A similar approach was used for twin telephone interview data. Instead of using CATI, interviewers recorded the twin data in paper score sheets (pdf). Also, callers were asked to code the data themselves, using the score sheet, immediately after the interview, rather than returning the data to TEDS for coding. A random sample of each caller's score sheets were checked (by TEDS staff) for accuracy of coding; if necessary, feedback was given to the caller, and corrections were made.
In addition to the score sheets, callers were asked to report any concerns or problems with the interviews, which might have interfered with the quality of the data. Any such concerns were logged in the TEDS admin database, and have been coded as variables in the dataset.
The collection of teacher data in cohort 2 followed the same procedure as in cohort 1. However, from cohort 3 onwards the teacher questionnaires were returned directly to TEDS, not to NOP.
Data entry procedures in cohorts 2 and 3 were quite different from those used in cohort 1. As stated above, from cohort 2 onwards the parent and twin data was initially recorded on paper (in booklets and score sheets). These data were subsequently taken up electronically by optical scanning - the booklets and score sheets had been designed with this in mind. The scanning of the data was carried out by a company called Group Sigma. The booklets and score sheets were delivered to Group Sigma from the TEDS office in batches. After scanning each batch, Group Sigma returned the parent and twin data in plain text files (the data files are described in detail in another page). The parent booklet contains many free text fields, which could not be scanned; the verbatim text from these fields was instead entered manually by Group Sigma into Excel spreadsheets. The twin score sheets were fully coded before scanning, so only numeric data were taken up.
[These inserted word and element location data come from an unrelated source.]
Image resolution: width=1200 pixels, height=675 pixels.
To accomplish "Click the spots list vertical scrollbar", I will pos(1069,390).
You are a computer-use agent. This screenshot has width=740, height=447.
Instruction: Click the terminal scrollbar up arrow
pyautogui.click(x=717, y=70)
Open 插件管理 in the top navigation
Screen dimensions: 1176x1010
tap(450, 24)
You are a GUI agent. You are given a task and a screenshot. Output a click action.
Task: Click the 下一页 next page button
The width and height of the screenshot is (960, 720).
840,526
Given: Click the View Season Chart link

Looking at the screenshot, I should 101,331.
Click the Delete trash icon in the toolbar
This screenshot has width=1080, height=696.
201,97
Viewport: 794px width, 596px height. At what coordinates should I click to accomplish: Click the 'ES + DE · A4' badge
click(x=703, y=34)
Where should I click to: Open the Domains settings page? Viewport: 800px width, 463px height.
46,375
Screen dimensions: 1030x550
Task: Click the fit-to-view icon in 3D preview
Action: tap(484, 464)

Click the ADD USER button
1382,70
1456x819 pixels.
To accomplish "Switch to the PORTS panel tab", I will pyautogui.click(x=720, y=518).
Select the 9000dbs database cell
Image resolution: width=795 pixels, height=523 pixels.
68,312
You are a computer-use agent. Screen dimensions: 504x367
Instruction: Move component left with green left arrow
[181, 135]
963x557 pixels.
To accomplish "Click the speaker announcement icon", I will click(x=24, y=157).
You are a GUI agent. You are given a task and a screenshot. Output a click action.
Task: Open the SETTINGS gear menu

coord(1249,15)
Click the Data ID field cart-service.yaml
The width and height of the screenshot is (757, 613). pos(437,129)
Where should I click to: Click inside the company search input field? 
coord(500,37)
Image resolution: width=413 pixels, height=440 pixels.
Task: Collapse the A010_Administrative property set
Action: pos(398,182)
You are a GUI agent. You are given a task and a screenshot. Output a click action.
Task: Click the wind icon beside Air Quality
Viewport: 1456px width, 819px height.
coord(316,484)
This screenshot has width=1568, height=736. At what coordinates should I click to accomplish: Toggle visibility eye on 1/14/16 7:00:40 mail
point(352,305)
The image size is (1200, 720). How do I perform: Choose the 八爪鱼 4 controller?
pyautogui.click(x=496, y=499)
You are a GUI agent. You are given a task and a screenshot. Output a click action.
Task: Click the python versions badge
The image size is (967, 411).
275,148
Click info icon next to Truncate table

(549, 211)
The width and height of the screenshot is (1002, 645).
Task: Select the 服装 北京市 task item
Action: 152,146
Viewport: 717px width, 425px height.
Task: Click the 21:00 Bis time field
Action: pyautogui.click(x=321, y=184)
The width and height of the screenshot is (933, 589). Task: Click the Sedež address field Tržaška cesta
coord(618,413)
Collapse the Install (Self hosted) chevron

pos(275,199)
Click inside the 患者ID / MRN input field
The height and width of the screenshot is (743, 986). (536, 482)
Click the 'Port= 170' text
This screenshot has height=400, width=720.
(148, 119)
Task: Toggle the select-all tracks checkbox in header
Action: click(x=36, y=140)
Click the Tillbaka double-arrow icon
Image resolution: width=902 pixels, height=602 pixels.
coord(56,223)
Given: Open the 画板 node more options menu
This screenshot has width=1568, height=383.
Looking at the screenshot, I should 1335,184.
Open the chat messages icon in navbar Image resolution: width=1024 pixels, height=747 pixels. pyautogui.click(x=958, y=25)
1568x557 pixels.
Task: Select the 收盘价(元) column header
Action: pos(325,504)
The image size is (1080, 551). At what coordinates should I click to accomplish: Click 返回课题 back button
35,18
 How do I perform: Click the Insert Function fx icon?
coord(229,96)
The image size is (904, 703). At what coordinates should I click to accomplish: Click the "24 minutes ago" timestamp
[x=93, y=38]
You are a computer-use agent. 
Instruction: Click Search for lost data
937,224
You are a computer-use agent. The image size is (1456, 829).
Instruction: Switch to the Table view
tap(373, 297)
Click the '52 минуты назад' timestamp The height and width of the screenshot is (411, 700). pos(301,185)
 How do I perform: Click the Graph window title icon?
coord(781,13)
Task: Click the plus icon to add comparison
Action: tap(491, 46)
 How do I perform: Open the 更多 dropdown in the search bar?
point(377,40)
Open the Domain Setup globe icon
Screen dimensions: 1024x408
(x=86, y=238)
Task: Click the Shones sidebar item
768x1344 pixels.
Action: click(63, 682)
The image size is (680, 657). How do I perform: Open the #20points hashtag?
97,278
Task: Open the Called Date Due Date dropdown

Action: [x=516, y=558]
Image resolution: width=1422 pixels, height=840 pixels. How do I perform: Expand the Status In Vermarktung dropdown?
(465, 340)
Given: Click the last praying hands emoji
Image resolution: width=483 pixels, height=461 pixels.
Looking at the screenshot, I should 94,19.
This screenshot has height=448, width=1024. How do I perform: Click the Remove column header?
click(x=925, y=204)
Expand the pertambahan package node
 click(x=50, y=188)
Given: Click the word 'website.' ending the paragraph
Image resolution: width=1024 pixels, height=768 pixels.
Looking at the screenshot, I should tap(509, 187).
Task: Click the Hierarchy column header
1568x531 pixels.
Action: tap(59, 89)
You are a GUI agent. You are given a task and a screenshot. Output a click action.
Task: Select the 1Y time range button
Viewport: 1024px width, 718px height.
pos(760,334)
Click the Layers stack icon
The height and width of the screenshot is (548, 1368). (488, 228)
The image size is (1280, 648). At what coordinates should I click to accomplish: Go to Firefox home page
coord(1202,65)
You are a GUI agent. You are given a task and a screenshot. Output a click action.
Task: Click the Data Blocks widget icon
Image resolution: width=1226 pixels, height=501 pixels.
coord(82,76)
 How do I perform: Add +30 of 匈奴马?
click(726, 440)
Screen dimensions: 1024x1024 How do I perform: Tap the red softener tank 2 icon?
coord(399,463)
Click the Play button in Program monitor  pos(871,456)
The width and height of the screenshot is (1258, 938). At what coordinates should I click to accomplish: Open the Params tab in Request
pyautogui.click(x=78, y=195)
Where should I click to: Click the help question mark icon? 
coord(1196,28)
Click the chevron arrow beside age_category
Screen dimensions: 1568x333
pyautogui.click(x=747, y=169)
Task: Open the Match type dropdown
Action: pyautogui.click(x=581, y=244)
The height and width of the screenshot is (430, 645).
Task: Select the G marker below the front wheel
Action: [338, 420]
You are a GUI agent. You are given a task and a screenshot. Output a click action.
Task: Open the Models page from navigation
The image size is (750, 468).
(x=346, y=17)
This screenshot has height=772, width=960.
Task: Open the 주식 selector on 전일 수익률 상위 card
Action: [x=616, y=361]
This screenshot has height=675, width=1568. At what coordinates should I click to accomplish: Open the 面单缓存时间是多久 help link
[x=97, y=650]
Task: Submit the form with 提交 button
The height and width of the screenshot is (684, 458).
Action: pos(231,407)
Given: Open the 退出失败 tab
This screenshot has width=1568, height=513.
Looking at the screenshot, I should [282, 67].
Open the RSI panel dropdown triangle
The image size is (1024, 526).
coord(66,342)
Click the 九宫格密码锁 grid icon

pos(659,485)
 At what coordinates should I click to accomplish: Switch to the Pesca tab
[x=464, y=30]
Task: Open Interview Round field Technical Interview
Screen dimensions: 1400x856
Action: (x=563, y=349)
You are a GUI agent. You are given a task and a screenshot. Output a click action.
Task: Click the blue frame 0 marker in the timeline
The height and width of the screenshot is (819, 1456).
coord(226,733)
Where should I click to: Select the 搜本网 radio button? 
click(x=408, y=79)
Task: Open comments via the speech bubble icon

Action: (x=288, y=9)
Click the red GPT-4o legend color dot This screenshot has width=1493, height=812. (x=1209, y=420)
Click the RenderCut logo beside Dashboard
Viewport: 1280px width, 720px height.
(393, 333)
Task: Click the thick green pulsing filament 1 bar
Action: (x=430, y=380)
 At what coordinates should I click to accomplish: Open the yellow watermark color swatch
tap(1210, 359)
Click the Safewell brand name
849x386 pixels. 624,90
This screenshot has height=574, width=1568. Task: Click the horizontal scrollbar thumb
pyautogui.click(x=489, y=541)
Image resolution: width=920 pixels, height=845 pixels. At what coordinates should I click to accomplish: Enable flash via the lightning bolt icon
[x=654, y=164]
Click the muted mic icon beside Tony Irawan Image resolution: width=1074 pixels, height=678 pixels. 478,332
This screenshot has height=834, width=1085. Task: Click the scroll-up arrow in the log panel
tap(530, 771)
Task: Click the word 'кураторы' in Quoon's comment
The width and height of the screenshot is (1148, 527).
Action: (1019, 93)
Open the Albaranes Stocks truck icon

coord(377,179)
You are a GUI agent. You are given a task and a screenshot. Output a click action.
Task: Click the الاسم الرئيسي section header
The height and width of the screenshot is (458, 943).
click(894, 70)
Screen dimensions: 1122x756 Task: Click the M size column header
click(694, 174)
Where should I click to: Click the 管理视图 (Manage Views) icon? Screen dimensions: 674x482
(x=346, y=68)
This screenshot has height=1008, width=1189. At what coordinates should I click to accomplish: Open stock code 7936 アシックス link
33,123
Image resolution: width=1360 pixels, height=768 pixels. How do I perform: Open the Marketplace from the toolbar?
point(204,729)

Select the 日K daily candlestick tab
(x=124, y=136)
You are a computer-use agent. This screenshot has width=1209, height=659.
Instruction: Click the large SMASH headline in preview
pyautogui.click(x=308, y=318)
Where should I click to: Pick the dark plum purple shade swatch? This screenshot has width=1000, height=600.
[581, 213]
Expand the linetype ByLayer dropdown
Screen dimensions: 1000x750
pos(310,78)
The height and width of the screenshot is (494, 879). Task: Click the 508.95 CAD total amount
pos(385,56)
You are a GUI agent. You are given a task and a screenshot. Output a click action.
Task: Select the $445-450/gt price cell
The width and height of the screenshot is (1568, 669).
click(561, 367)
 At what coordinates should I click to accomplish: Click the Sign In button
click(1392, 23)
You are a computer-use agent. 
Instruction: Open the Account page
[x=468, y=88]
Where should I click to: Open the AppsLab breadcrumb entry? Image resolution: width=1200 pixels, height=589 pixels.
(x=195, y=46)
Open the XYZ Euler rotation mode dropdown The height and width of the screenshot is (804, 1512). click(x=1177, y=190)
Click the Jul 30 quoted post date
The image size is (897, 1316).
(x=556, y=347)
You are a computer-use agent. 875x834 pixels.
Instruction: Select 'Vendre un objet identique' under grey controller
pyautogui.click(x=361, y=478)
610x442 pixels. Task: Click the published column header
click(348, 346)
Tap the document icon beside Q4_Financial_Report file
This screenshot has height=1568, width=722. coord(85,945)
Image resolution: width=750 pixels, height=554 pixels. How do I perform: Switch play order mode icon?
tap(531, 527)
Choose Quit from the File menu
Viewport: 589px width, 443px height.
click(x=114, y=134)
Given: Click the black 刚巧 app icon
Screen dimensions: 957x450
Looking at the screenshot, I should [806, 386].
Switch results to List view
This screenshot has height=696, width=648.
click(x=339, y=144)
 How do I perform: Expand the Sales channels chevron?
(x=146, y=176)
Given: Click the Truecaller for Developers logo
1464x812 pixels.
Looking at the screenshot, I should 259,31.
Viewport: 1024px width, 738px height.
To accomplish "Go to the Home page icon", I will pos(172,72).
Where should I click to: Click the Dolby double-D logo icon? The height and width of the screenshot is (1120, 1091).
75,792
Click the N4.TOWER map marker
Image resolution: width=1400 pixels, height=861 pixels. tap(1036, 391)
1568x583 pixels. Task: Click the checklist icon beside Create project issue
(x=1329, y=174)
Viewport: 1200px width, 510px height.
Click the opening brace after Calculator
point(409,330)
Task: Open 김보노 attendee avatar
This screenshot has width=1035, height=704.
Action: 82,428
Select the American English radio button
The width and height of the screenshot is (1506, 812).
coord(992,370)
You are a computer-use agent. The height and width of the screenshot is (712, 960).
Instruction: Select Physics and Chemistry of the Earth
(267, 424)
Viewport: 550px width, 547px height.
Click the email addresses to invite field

Whereas in cohort 1 the teacher questionnaires were electronically entered by hand, from cohort 2 onwards the questionnaires were optically scanned. In cohort 2, the scanning was carried out by NOP (the questionnaires had been returned directly to NOP by the teachers). This scanning was done in a single large batch, and the data were returned in a csv file (comma-delimited plain text). From cohort 3 onwards, the teacher questionnaires were returned directly to TEDS, and were then sent to Group Sigma for scanning. As with the parent and twin data, this was done in batches, and the data were returned in plain text files.
There are annotated versions of the parent booklet, twin score sheet and teacher questionnaire (pdfs). These documents show, in green, the scan positions used for each field in the Group Sigma raw data files. They also show, in blue, the field names and value codes that were used by NOP in their raw data files; these field names are still retained in the cleaned raw data.
Cohorts 4 and 5
In cohorts 4 and 5, the procedures used for collecting and entering the parent and teacher data were broadly the same as in cohort 3. Any differences are described below. Note that twin telephone interviews ceased after cohort 3.
For cohorts 4 and 5, parent data were collected entirely using the paper booklets, without the option of telephone interviews. No postcards for twin heights and weights were required.
As consent was no longer required in advance for telephone interviews, the consent form was not sent separately but was attached to the front of the parent booklet. Hence, parents completed and returned the consent and booklet together. The text of the consent form was modified to remove references to telephone interviews.
Parents that did not return the booklet/consent promptly were sent up to three written reminders (but were not reminded by telephone).
In cohort 5, the parent booklet/consent was sent simultaneously with the "8 Year" CAST questionnaire (twins were on average aged 7 not 8 years for this cohort). See the 8 Year Study for further details.